Une course contre la montre s’engagea. Les Helariaseny devaient atteindre le fleuve et la sécurité avant que les ennemis ne les rattrapent. Deirane et Cleindorel commençaient à ressentir la fatigue dans leurs jambes. A bout de force, la jeune fille trébucha. Gonrak poussa un cri. Aussitôt, un bawck quitta sa position d’escorte et la balança sur son épaule. Un autre s’empara de Deirane sans lui demander son avis et Gonrak reprit Saalyn qui ne protesta pas tant elle était épuisée. Libérée des éléments les plus lents, la troupe accéléra le rythme. Tous se déplaçaient au pas de course, sous l’œil vigilant de leurs défenseurs invisibles.

Les cris des soldats ennemis se rapprochaient, ils étaient sur le point de les rattraper. Les soldats et les drows en éliminaient quelques-uns, pourtant c’était insuffisant tant ils étaient nombreux. Quelques dizaines de perches seulement séparaient les fuyards de leurs poursuivants. Une clameur s’éleva derrière eux alors qu’ils étaient repérés.

— Pas de charge ! lança Levander.

Les bawcks accélérèrent leur rythme. Öta, était un guerrier en plus de son statut de guerrier libre. Il n’avait toutefois jamais reçu l’entraînement de ces soldats d’élite. Malgré son endurance plus faible, il parvint à rester à leur hauteur. Il doutait toutefois d'en être capable jusqu’au bout. Un bawck se retourna pour intercepter un soldat de l’avant-garde ennemie. D’un coup d’épée il entailla la jambe du poursuivant, puis reprit sa place dans le rang.

Une seconde colonne leur tomba dessus par le côté.

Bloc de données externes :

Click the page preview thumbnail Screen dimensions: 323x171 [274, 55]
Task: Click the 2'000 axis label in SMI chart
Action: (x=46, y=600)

Instantanément, Les bawcks réagirent, ils se disposèrent en cercle pour faire face à la menace. Des soldats helarieal se laissèrent tomber des arbres. Aussitôt la lutte s’engagea. Les edorians d’Aldower étaient de bons soldats, d’autant meilleurs que leur maître ne pardonnait pas l’échec. Seulement ces Helariaseny étaient des combattants exceptionnels. Ils avaient choisi la maniabilité à la force, une épée courte, à peine plus longue qu’un glaive, des coups brefs. Ils ne cherchaient pas à tuer leurs adversaires, ils les mettaient hors de combat le plus rapidement possible puis passaient au suivant.

L’ennemi était beaucoup trop nombreux et ils n’allaient pas tarder à se faire submerger. Les quatre drows, à court de flèches, prirent leur épée et se lancèrent au cœur de la lutte. Ils firent un carnage dans les rangs ennemis, confirmant leur légende de meilleurs guerriers du monde. En dépit de cela, leur arrivée ne changea pas grand-chose, ils étaient trop peu. Le cercle de défense se rétrécissait.